◆ **Exercise directions**: Print every line of the listing below, starting with the line that holds "672x352 pixels." and going on through the line that holds "Open the blue", both included, and print nothing else.

◆ **Data**:
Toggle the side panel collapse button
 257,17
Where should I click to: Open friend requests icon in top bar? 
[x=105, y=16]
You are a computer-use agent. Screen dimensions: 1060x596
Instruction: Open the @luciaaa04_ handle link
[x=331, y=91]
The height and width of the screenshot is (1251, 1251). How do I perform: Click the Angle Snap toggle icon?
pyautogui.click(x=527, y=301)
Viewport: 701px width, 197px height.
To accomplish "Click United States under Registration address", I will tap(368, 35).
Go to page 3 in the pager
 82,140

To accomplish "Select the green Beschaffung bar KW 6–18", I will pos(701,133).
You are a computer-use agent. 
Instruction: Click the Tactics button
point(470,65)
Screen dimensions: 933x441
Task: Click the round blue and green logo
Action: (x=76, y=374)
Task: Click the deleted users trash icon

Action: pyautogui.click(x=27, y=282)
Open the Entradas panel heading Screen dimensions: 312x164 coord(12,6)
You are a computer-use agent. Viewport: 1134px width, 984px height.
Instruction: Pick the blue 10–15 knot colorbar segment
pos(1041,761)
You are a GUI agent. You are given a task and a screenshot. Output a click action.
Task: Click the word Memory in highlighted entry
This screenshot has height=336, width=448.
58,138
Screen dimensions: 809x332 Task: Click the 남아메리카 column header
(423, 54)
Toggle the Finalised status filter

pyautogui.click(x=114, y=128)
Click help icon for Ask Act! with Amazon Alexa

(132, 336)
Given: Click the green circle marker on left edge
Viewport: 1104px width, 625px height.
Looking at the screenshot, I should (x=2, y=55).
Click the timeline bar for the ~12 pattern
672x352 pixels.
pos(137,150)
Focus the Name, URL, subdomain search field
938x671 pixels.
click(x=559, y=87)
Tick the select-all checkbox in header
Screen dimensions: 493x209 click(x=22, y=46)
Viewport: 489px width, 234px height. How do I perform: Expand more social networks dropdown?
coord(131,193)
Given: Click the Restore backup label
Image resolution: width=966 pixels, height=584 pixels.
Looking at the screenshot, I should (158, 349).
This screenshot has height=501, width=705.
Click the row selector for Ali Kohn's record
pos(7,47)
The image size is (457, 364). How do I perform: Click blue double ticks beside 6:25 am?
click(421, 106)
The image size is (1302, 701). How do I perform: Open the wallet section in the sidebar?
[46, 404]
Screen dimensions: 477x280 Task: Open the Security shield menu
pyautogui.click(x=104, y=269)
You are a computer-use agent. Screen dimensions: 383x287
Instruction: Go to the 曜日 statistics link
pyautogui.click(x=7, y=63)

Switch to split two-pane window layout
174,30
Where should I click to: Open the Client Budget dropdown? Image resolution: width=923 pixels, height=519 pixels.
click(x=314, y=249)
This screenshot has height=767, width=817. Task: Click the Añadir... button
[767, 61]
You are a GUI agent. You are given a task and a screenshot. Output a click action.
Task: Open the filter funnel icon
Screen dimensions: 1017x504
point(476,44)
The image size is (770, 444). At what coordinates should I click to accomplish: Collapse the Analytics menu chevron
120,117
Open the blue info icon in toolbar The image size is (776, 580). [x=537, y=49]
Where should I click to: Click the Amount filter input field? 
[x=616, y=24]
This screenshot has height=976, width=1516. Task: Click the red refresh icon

◆ **Exercise answer**:
672x352 pixels.
pos(137,150)
Focus the Name, URL, subdomain search field
938x671 pixels.
click(x=559, y=87)
Tick the select-all checkbox in header
Screen dimensions: 493x209 click(x=22, y=46)
Viewport: 489px width, 234px height. How do I perform: Expand more social networks dropdown?
coord(131,193)
Given: Click the Restore backup label
Image resolution: width=966 pixels, height=584 pixels.
Looking at the screenshot, I should (158, 349).
This screenshot has height=501, width=705.
Click the row selector for Ali Kohn's record
pos(7,47)
The image size is (457, 364). How do I perform: Click blue double ticks beside 6:25 am?
click(421, 106)
The image size is (1302, 701). How do I perform: Open the wallet section in the sidebar?
[46, 404]
Screen dimensions: 477x280 Task: Open the Security shield menu
pyautogui.click(x=104, y=269)
You are a computer-use agent. Screen dimensions: 383x287
Instruction: Go to the 曜日 statistics link
pyautogui.click(x=7, y=63)

Switch to split two-pane window layout
174,30
Where should I click to: Open the Client Budget dropdown? Image resolution: width=923 pixels, height=519 pixels.
click(x=314, y=249)
This screenshot has height=767, width=817. Task: Click the Añadir... button
[767, 61]
You are a GUI agent. You are given a task and a screenshot. Output a click action.
Task: Open the filter funnel icon
Screen dimensions: 1017x504
point(476,44)
The image size is (770, 444). At what coordinates should I click to accomplish: Collapse the Analytics menu chevron
120,117
Open the blue info icon in toolbar The image size is (776, 580). [x=537, y=49]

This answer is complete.